One such strategy is the 1031 Exchange. A 1031 exchange allows you to sell a piece of investment real estate and defer the capital gains taxes by purchasing another piece of investment real estate of equal or greater value. As you already know, long-term capital gains are 15% for properties held for more than 1 year. (This rate could potentially increase in the coming months) However, the majority of investors do not take into consideration that some states may have a state income tax ranging from 4% to 7%, and that there is also a recapture tax of 25% for any depreciation taken on the investment property. A 1031 exchange allows you to avoid all of these taxes. It gives you more leverage when you are ready to purchase your next property because 100% of the proceeds are rolled over rather than what is left after taxes.
The possibilities are virtually endless. Let’s say you have an office building that just isn’t serving your needs. You want to expand to a larger income-producing property. By doing a 1031 exchange, you can sell your current building, and roll those proceeds over into a larger commercial building that will produce more income. Another option would be to sell your current unit, and purchase several units, thus allowing you to expand your practice into more locations. Today’s market is flooded with opportunities for you to purchase buildings that were once thought to be out of your range.

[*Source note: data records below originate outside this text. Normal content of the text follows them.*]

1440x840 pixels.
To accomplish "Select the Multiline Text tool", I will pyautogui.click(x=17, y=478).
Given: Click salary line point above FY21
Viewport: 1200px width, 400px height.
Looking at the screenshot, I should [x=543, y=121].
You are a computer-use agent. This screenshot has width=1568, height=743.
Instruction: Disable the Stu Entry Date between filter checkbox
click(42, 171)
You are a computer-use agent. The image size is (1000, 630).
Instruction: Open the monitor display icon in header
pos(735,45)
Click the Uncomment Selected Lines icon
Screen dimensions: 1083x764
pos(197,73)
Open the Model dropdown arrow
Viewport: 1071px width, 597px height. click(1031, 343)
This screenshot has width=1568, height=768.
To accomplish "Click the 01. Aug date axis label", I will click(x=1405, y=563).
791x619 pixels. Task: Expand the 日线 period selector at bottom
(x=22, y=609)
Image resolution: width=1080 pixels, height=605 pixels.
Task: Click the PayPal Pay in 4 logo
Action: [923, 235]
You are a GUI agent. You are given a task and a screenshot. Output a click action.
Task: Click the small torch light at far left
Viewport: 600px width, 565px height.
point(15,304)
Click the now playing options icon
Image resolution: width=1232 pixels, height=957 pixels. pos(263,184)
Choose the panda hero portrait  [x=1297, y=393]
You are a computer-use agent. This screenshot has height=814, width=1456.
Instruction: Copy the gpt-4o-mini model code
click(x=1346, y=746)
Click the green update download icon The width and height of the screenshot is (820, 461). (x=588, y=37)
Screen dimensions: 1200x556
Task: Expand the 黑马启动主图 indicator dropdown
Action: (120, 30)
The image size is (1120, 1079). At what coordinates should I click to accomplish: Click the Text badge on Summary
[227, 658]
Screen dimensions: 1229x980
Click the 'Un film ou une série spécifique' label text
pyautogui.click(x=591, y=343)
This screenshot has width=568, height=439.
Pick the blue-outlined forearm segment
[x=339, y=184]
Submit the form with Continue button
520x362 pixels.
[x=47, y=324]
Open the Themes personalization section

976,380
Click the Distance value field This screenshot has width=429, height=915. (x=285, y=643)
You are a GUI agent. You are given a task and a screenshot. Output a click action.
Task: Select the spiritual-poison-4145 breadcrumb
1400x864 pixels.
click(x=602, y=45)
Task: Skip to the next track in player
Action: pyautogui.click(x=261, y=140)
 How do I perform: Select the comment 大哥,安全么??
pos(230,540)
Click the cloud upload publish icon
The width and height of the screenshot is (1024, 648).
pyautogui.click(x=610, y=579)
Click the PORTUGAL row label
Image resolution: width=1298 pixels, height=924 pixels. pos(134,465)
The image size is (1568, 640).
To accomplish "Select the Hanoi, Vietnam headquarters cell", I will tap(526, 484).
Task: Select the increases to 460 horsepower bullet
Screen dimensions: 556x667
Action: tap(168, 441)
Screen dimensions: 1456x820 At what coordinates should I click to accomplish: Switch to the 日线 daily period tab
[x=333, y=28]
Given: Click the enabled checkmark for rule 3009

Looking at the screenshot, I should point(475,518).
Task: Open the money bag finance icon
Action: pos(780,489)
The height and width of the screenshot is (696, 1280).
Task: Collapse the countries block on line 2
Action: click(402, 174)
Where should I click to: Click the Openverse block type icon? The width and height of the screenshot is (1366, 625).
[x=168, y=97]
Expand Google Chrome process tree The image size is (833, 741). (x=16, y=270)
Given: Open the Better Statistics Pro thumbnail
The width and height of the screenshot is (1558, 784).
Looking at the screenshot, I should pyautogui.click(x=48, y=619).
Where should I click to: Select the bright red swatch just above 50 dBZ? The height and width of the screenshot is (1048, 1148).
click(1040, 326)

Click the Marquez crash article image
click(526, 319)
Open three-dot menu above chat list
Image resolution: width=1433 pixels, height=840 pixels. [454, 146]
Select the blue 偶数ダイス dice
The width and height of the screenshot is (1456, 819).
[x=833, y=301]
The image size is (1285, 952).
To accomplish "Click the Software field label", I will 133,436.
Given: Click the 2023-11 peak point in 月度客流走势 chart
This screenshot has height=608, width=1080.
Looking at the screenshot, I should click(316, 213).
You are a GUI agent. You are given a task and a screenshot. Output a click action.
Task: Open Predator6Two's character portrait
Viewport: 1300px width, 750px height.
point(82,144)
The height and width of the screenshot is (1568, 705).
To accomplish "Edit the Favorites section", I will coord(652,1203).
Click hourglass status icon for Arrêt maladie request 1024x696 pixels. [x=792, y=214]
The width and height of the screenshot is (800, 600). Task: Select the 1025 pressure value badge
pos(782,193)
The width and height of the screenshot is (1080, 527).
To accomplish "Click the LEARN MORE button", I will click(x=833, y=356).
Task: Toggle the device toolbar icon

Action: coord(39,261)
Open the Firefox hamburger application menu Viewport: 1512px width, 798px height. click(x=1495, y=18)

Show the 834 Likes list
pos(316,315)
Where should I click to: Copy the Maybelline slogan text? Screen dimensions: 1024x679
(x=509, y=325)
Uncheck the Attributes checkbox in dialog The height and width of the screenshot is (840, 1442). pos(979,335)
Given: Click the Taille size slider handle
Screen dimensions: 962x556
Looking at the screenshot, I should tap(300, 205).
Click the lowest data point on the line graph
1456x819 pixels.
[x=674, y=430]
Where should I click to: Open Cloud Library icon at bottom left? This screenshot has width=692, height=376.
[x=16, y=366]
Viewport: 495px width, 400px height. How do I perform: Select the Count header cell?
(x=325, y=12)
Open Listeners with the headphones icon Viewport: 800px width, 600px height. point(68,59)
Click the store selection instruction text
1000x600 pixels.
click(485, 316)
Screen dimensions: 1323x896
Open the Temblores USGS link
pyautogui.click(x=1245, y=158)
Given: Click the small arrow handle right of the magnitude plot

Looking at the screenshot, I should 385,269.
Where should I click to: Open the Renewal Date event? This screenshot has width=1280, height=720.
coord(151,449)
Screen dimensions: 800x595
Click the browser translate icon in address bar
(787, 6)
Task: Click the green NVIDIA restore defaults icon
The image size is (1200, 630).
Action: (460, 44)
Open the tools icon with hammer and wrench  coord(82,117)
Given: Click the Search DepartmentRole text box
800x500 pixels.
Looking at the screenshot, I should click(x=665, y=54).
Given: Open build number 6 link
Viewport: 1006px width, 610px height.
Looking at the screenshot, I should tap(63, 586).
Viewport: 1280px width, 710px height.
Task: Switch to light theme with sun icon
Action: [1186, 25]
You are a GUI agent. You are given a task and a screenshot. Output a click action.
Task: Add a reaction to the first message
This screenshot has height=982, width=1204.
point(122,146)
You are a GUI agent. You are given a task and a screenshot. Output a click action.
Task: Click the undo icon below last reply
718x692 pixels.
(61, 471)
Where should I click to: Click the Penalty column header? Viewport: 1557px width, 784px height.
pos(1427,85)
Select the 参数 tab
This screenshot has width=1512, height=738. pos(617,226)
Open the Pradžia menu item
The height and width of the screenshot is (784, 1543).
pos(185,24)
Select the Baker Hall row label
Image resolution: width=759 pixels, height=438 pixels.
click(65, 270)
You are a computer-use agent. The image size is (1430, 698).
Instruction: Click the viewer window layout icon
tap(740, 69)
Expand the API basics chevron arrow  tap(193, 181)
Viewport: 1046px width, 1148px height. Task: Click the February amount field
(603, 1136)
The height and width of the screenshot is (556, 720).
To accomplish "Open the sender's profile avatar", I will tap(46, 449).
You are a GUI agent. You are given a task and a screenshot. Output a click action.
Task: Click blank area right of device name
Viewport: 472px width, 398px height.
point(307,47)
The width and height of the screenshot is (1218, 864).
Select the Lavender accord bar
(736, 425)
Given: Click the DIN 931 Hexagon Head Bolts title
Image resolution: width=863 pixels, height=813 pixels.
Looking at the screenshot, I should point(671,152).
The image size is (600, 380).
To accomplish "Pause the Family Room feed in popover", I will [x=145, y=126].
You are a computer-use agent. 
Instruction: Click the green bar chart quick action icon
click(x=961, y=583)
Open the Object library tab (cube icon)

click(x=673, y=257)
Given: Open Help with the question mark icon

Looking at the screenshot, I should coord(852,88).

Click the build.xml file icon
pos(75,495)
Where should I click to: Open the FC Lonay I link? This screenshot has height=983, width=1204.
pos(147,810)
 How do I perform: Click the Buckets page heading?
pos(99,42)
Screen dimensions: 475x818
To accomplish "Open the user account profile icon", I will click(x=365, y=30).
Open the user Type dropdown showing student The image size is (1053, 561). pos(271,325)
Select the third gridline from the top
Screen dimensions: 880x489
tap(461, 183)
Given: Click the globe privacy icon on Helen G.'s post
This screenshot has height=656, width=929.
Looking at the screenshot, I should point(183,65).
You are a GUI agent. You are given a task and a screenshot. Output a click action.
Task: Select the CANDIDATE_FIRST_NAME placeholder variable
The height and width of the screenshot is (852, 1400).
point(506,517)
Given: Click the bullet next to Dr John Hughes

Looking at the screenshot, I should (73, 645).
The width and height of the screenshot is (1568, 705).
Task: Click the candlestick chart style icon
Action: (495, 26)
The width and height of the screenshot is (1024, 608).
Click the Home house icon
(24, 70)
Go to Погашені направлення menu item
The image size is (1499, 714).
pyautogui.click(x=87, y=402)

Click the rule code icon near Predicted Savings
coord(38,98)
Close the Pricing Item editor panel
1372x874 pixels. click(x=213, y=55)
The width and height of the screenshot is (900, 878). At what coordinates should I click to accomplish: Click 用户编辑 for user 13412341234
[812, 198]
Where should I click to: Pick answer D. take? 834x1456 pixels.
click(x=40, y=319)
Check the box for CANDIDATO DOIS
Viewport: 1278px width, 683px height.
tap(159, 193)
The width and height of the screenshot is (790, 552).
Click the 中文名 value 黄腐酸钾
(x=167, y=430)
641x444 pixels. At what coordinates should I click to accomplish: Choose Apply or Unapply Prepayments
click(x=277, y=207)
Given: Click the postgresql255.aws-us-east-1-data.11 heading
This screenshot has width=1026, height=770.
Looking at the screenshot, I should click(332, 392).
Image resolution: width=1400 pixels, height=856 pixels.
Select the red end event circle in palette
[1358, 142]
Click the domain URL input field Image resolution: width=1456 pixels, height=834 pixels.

With the current market, another option that has grown in popularity is the Reverse 1031 Exchange. This strategy allows you to purchase your replacement property prior to selling the property that you currently own.
This may sound like a complicated endeavor, but in actuality, it is pretty simple. There are some basic rules that you should be aware of when doing an exchange. First and foremost, it is always recommended that you consult your tax advisor before making any decisions.
Once you have determined that a 1031 exchange is the best option for you, it is important to keep in mind the following rules:
- All properties involved in the exchange must be investment property. They cannot be your primary home or second home.
- The net sales price of your relinquished property is the amount that must be invested in the new property in order to defer all capital gains. (ContractSalePrice – Realtor Fees/Closing Costs = Net Sales Price)
- You must use a Qualified Intermediary to facilitate the exchange. It must be an independent third party, which means that it cannot be your accountant, attorney or realtor).
- You have 45 days from closing on your sale to identify up to 3 possible replacement properties. You can identify more than 3, but there will be restrictions imposed.
- You have 180 days from closing on your sale to complete your exchange.
As you can see, these rules are simple and straightforward. The IRS is very strict on these rules. There are no exceptions. No one knows what the future holds. Now is the time to take your financial future into your own hands.